Why isn’t Windows at the top? Why is AIX at the top? Contiki is an OS? Doesn’t Alteon run switches? These are all fine questions. The answer to many of them is that passive OS fingerprinting is not as accurate as active OS fingerprinting—the same passive fingerprint might actually hit several different kinds of Operating Systems. My PowerBook shows up as NetApp 5.2.1 even though it’s much too shiny to be one of those, for instance.

So what’s the point if it’s not accurate? Well, here is the fun part about statistics. It doesn’t actually matter how correct the information is as long as it’s consistent. Simply based on the fingerprint, correct or not, the data shows that we can be >97% certain that an e-mail is spam if it comes from something passively identified as AIX (assuming the rest of the anti-spam system is accurate and the test sample is large enough.)

And since I know you are all wondering, let’s run a breakdown for Windows:

Operating System	Accepted	Rejected	Ratio
Windows 2000 RFC1323	1134	584	33.99%
Windows 98 noSACK	1684	2113	55.65%
Windows 2000 SP3	16	91	85.05%
Windows NT	0	41	100.00%

It’s much less exciting than it should be, I know.[1]

Conclusion

Is it massively useful? Is it utterly pointless? Who’d have thought SCO only sent spam? Since when does AOL only send legitimate mail? Such questions are not for me, but for e-mail administrators and armchair statisticians. What I do know is that when it comes to classification of e-mail, the more tools the merrier.

Scalability

You might be saying to yourself, “This gets executed for every single e-mail that comes through? You don’t seriously expect me to bog down my already overloaded server with more slow shell scripts do you? You said minimal resource usage in the abstract!” Well, that’s true, I did. So just how long does it take to run that thing (on a xeon 2.8)?

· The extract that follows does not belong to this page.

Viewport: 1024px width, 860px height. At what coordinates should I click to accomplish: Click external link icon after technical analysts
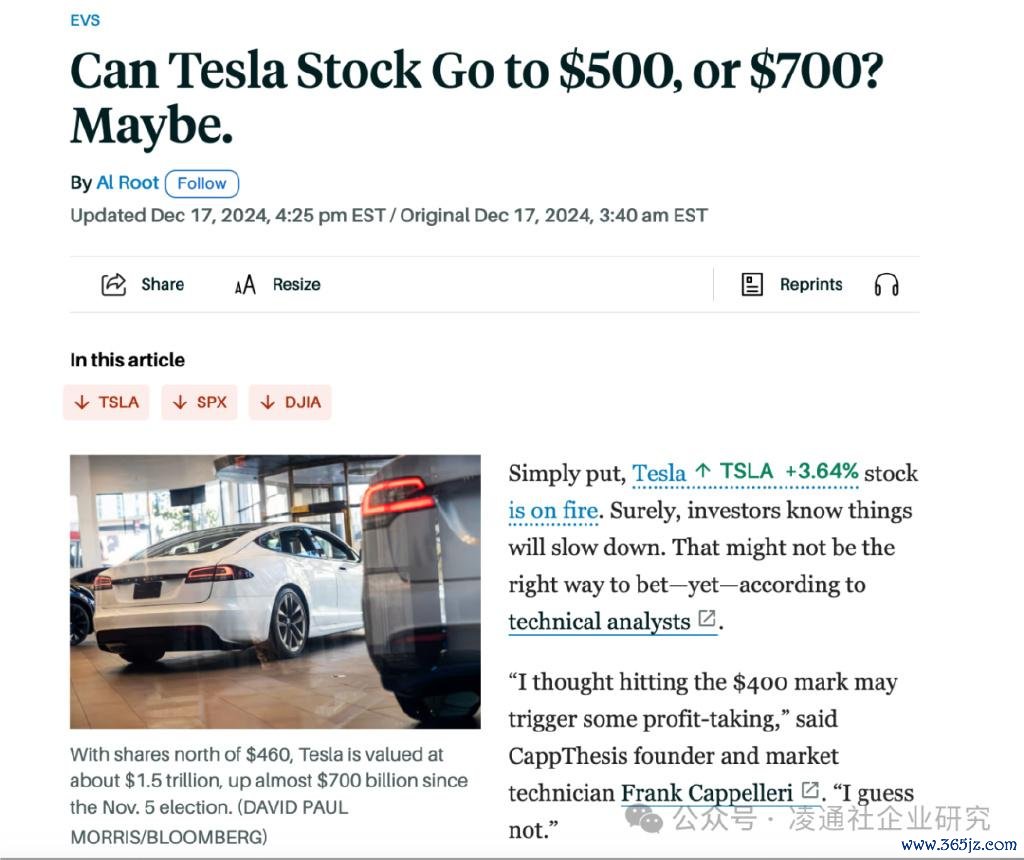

server# time ./fingerprinter.sh 69.2.123.45
OpenBSD 3.4 opera
0.014u 0.033s 0:00.05 80.0%     178+263k 0+0io 0pf+0w
server# 

That’s plenty fast for most servers compared to the usual gauntlet of scanning and classification. There are even some optimizations left in the shell script for the shell-programming savvy. Of course, it’s not great for enormously large volumes of email, but that’s why it’s only a proof of concept. Run it as a daemon using UNIX sockets and cache the lookups for the interval that makes you and your load average the happiest – the fingerprint is unlikely to change that often given an IP.

Security

We all know that changing the permissions on /dev/pf is a cardinal sin, so let’s address that issue. This particular problem can be tackled in a number of ways, the most common is to use “sudo”http://www.courtesan.com/sudo/ to allow the mail user to execute it. If you don’t like sudo, you could use a client/server type setup as either a UNIX socket or TCP server. Details on both of these are fodder for another article though.

Difficulty

Setting up the proof of concept isn’t immensely difficult, though some minimal script programming knowledge is required as well as some minimal Exim and FreeBSD knowledge. For that, I give it a 5/10 on the difficulty scale. The difficulty level rises when addressing some of the security concerns or further optimizations.

For Crazy People

You could set up a dnsrbl that uses occasional active OS fingerprinting and timeouts to distribute aggregate IP/fingerprint mappings to a wider audience for analysis, or you could write a plugin for your favorite MTA that communicates directly with the kernel to retrieve pf information to absolutely minimize latency, or ignoring the fingerprinting aspect altogether you could use PF tables to dynamically limit the number of TCP states a spamming server is able to make or prevent it from connecting entirely thereby reducing the load on the MTA. And no, those are not recommendations (though that last one might make a decent article.)

Enjoy!

¹ Okay, so the numbers don’t actually add up to the above report. This information was taken from a live SQL database at slightly different times.